Obrigação de vacinar criança continua; decisão no PR vale para um caso

Estudos clínicos se fazem com autorização e assinatura de termo de consentimento prévio, como prega os comitês de ética em pesquisa de todo mundo. Uma vez aprovada, não se trata mais de experimento, e sim monitoramento de dados de vida real, que continuam acontecendo com qualquer medicamento ou vacina. São estudos de fase quatro ou vigilância após comercialização, que após bilhões de doses serem aplicadas continuam constatando a segurança do produto. Renato Kfouri

A vacina infantil da Pfizer possui registro definitivo na Anvisa desde 2021. De acordo com a agência reguladora, para a comprovação de segurança e eficácia são exigidos relatórios de estudos não clínicos (não realizados em seres humanos) e de estudos clínicos (realizados em seres humanos).

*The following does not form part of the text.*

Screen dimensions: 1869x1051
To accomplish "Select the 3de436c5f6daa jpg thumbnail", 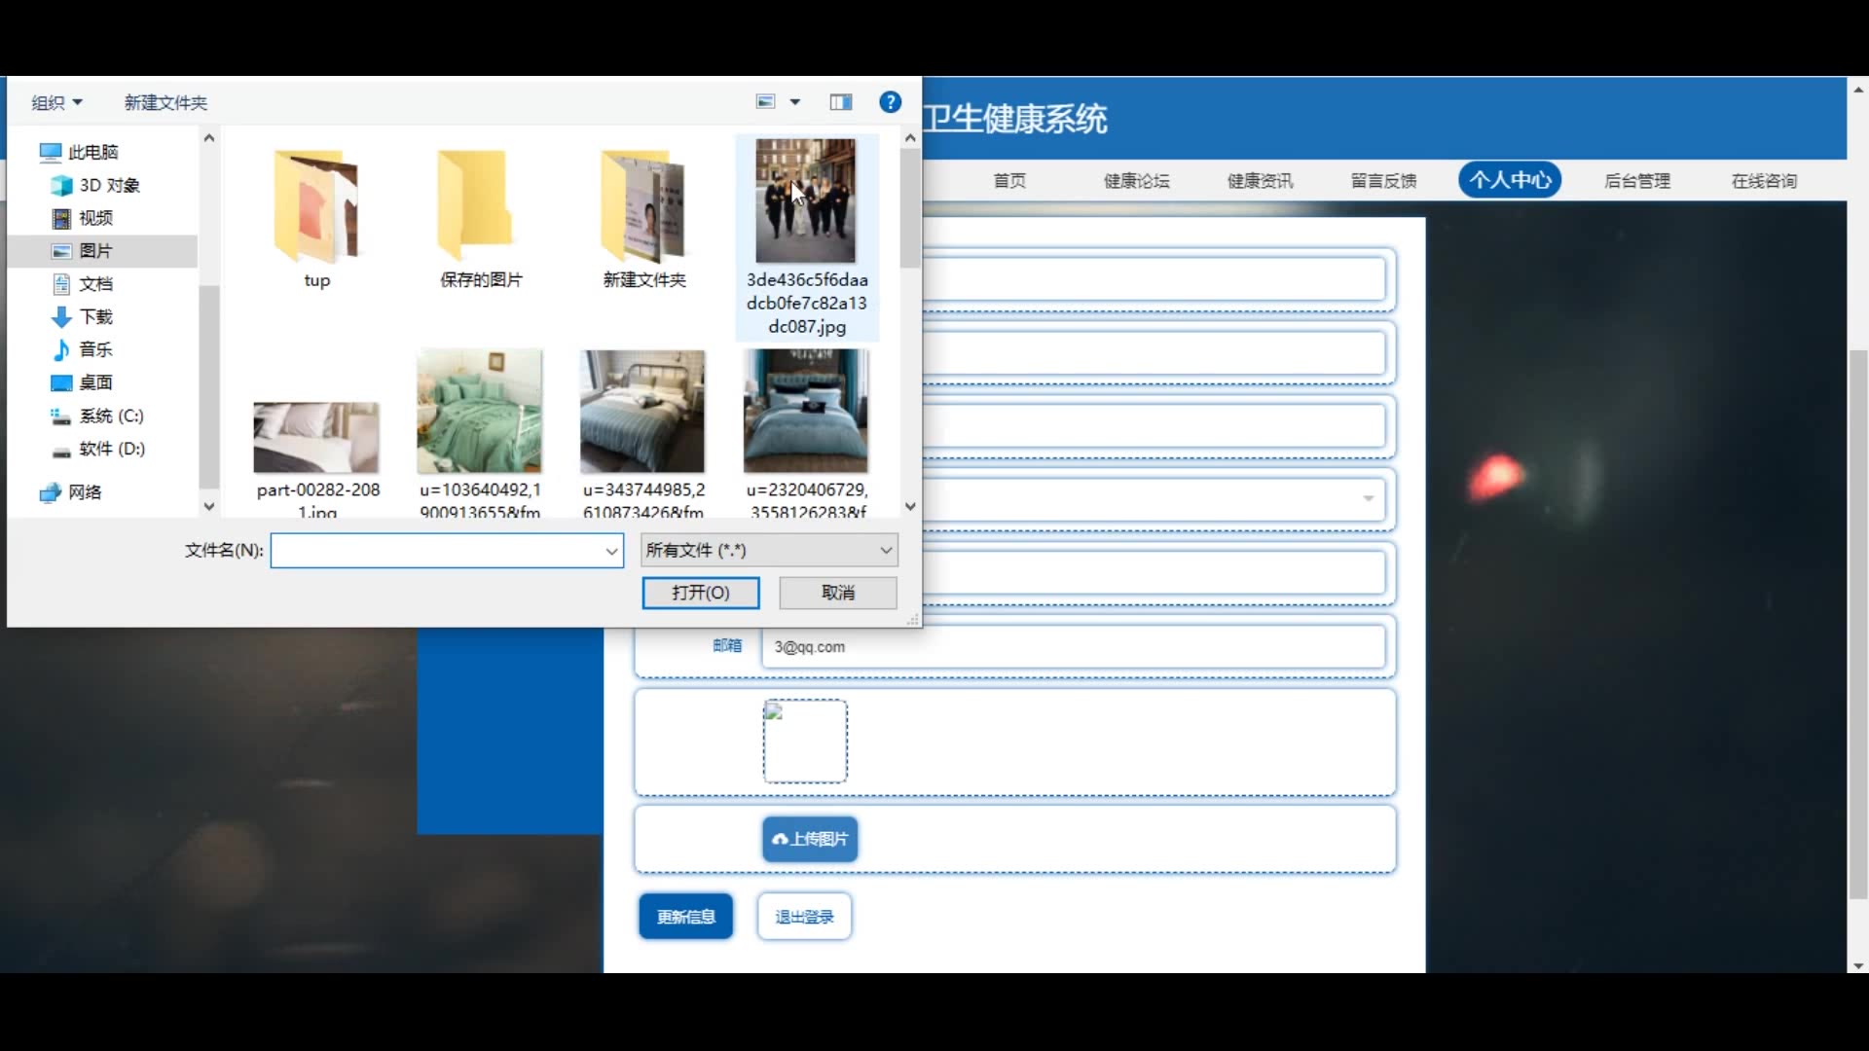I will pyautogui.click(x=806, y=201).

A análise desses dados é pautada na relação benefício/risco do produto, sendo registradas as vacinas cujos estudos comprovem que os benefícios superam os riscos em determinado contexto epidemiológico. Além disso, é mandatória a apresentação pela empresa e aprovação pela Anvisa do Plano de Gerenciamento de Risco da vacina, o qual a empresa seguirá para a realização do monitoramento da segurança do produto após a sua introdução no mercado. Anvisa

Monitoramento pós autorização é conhecido como “farmacovigilância”. Ao UOL Confere, a Pfizer esclareceu que este monitoramento é contínuo e que, por lei, os dados são compartilhados com as agências regulatórias de cada país.

O termo “clinical trials” refere-se a estudos clínicos conduzidos globalmente para avaliar a segurança, eficácia de novos medicamentos, incluindo a imunogenicidade no caso específico das vacinas. As agências regulatórias exigem estudos clínicos de fases 1, 2 e 3. Os estudos de fase 3, chamados de pivotais, são os que possibilitam a aprovação do estudo e comercialização do produto. Estes estudos seguem rigorosos padrões científicos e éticos, com supervisão de autoridades regulatórias em cada país. Pfizer

Decisão no Paraná não se aplica a outros casos e vai na contramão de entendimento de tribunal superior. Ao contrário do que afirmam as publicações enganosas, a decisão do juiz do Paraná não desobriga a vacinação contra covid-19 em crianças de forma geral, como explica Daniel Cappechi, professor de Direito Constitucional da UFRJ. No caso específico, a ação foi proposta pelo Ministério Público com o objetivo de impor a obrigação de vacinar e aplicar multa aos pais de uma criança no Paraná. O juiz Glaucio Francisco Moura Cruvinel decidiu que os pais não devem ser multados pela “impossibilidade de vacinação compulsória pela inviabilidade de submissão a tratamento experimental”.